3. Reduces the term of the loan. Switching from a 30-year mortgage to a 15-year allows you to pay off your loan faster. Personal finance expert Matt Hackett of Equity Now explains that 15-year mortgages carry lower interest rates, but the payment is significantly higher than a 30-year, due to the shorter amortization term.

“This is often a decision that a homeowner must wrestle with when refinancing,” he states. “If they have significant free cash flow and want to pay down their mortgage faster, then a 15-year may be the better option.”

Cons

1. Reducing the length of the loan term could result in a higher monthly payment. Do the math – you’re paying the same amount off but compressed into a shorter time period. That will lead to higher monthly payments. Review your monthly budget to determine if you can afford the boost in payments.

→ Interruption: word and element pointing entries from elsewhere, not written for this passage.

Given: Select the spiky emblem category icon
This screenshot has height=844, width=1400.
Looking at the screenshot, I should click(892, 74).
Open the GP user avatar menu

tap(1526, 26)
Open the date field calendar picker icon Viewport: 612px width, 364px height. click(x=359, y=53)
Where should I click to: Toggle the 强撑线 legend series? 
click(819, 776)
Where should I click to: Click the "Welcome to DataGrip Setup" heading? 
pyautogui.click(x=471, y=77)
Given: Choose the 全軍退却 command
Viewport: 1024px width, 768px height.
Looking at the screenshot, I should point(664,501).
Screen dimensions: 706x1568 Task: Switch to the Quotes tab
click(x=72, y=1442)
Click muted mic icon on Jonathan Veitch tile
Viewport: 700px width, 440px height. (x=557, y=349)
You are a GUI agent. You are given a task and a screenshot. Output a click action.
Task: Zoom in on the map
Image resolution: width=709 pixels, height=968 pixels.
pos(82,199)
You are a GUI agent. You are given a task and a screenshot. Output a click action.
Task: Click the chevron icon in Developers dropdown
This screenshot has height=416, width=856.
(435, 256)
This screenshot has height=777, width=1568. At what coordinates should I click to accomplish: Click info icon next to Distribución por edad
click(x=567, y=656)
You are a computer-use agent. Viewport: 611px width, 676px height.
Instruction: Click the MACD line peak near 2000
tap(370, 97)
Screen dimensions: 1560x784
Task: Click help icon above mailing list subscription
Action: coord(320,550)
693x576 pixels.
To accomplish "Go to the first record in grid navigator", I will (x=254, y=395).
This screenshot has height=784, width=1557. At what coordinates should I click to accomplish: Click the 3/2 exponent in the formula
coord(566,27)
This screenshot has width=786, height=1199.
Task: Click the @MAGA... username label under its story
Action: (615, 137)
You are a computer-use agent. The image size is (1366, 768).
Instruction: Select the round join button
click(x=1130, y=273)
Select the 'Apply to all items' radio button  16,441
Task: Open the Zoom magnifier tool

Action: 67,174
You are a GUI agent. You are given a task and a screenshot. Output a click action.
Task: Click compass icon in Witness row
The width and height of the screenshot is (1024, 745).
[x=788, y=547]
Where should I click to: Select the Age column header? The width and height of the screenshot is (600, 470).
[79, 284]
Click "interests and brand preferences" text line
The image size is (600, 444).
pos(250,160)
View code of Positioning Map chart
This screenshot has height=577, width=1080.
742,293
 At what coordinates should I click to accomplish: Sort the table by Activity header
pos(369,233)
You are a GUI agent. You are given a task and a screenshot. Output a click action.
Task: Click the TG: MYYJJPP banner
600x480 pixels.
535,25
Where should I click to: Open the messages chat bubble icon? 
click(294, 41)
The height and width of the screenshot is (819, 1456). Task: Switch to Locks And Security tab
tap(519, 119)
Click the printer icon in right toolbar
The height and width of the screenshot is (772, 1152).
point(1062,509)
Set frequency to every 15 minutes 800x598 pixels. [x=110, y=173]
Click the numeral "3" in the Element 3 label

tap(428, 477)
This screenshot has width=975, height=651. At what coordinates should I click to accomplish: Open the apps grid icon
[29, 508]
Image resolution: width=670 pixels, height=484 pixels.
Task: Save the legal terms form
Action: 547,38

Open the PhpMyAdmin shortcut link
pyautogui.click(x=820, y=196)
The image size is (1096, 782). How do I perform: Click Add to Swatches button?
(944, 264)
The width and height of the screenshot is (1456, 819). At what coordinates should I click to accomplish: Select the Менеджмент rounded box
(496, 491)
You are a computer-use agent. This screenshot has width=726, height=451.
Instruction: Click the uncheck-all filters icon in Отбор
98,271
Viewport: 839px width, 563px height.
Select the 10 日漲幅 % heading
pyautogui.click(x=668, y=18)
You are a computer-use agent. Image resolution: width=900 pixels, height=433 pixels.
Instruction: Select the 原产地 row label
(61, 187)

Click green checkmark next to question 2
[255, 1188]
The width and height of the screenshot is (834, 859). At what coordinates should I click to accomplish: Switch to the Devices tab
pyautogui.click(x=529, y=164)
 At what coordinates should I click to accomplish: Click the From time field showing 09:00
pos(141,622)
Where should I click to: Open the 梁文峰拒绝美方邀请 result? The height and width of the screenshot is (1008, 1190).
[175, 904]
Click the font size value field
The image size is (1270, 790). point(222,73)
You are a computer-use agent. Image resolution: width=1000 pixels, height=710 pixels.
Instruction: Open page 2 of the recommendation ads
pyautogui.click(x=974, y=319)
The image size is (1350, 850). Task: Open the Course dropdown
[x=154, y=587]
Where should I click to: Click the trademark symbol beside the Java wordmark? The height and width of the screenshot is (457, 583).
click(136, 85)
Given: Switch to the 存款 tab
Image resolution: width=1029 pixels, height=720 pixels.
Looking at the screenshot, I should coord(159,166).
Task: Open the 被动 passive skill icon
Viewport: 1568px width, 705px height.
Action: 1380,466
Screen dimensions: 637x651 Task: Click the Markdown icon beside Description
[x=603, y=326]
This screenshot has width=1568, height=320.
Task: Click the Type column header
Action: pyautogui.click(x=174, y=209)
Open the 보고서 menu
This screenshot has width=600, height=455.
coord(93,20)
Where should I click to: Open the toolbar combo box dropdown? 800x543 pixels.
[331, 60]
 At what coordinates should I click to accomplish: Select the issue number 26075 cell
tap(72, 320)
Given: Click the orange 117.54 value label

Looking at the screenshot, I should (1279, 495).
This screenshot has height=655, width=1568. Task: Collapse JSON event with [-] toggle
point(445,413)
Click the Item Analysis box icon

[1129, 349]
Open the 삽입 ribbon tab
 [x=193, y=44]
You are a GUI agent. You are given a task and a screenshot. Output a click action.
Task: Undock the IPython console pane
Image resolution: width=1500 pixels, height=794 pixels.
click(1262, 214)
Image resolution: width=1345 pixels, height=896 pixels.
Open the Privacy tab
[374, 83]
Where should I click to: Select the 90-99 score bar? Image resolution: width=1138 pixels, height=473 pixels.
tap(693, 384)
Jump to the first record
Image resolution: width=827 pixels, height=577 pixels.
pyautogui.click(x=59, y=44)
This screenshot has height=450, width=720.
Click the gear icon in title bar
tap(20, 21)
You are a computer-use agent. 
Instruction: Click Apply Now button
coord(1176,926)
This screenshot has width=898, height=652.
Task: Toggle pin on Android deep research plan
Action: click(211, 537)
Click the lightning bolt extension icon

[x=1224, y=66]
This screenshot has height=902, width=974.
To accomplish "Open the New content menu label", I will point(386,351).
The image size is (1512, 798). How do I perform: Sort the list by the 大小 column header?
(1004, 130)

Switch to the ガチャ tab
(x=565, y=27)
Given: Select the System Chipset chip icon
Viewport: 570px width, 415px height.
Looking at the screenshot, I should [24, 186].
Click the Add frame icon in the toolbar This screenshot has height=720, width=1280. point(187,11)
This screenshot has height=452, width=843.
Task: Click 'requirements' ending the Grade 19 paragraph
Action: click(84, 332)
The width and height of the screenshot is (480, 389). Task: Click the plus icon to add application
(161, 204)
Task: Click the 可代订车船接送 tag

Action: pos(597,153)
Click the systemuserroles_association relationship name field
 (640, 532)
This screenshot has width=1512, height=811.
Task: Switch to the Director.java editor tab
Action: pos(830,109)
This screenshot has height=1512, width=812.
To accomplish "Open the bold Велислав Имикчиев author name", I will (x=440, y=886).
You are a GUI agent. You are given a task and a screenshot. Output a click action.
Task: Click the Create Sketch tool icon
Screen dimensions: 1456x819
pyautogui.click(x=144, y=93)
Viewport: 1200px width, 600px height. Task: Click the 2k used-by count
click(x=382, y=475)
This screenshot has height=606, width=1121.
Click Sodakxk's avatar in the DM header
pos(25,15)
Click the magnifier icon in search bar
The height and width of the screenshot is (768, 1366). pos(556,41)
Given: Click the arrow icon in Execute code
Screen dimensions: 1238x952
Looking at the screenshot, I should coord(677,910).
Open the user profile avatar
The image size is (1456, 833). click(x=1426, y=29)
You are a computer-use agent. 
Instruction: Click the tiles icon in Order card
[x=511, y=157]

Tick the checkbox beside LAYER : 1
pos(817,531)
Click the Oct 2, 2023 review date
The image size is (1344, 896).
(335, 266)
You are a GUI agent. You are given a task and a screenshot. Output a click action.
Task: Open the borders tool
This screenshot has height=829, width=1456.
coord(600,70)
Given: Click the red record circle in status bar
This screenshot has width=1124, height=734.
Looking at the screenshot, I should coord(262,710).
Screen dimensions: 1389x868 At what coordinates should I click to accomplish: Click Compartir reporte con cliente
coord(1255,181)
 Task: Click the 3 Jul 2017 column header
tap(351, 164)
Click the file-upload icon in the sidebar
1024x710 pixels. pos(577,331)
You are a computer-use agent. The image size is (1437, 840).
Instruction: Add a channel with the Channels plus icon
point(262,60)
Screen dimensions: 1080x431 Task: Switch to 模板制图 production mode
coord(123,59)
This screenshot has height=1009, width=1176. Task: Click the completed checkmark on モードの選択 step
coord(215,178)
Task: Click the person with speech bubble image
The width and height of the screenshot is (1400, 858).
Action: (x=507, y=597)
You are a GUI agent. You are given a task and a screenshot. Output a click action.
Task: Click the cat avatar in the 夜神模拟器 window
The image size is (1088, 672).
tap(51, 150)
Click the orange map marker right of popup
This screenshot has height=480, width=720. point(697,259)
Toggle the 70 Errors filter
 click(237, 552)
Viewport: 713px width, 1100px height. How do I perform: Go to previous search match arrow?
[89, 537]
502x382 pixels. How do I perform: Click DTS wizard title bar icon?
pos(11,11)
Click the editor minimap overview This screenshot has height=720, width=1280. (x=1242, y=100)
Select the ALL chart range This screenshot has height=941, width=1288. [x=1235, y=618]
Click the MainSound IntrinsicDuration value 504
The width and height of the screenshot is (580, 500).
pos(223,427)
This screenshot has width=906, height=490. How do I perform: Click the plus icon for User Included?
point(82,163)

According to Freddie Mac, 15-year-fixed mortgage rates are currently hovering close to 2.4%, compared to approximately 3.00% for the 30-year term.

2. Rates are ticking up from 2020’s record lows. As noted above, mortgage interest rates are creeping higher. In fact, Freddie Mac expects them to continue their ascent and hover around 3.8% for the rest of 2021 as the economy recovers.

3. New adverse market refinance fee from the Federal Housing Finance Agency. A 0.5% “adverse market fee” went into effect in December 2020, dimming the benefits of mortgage refinancing. That fee had previously not been tacked on to mortgage refinancing, making now a slightly more expensive time to refinance versus April 2020. There are some exceptions to the fee, however, so be sure to check with your lender to see if you qualify.

While that half percent may not sound like a lot, as per the example above, it can add thousands to the ultimate cost of your loan.

Weigh the closing costs

Homeowners considering refinancing prepare for the costs that go with it. That includes fees for appraisal, title searches, and more. The fees can quickly add up.

If you’re not going to stay in your home long enough to offset these closing costs, refinancing may not be the best decision. Also: because your mortgage refinance will essentially pay off your old loan before your expected payoff date, check to make sure that your original lender doesn’t charge a prepayment penalty.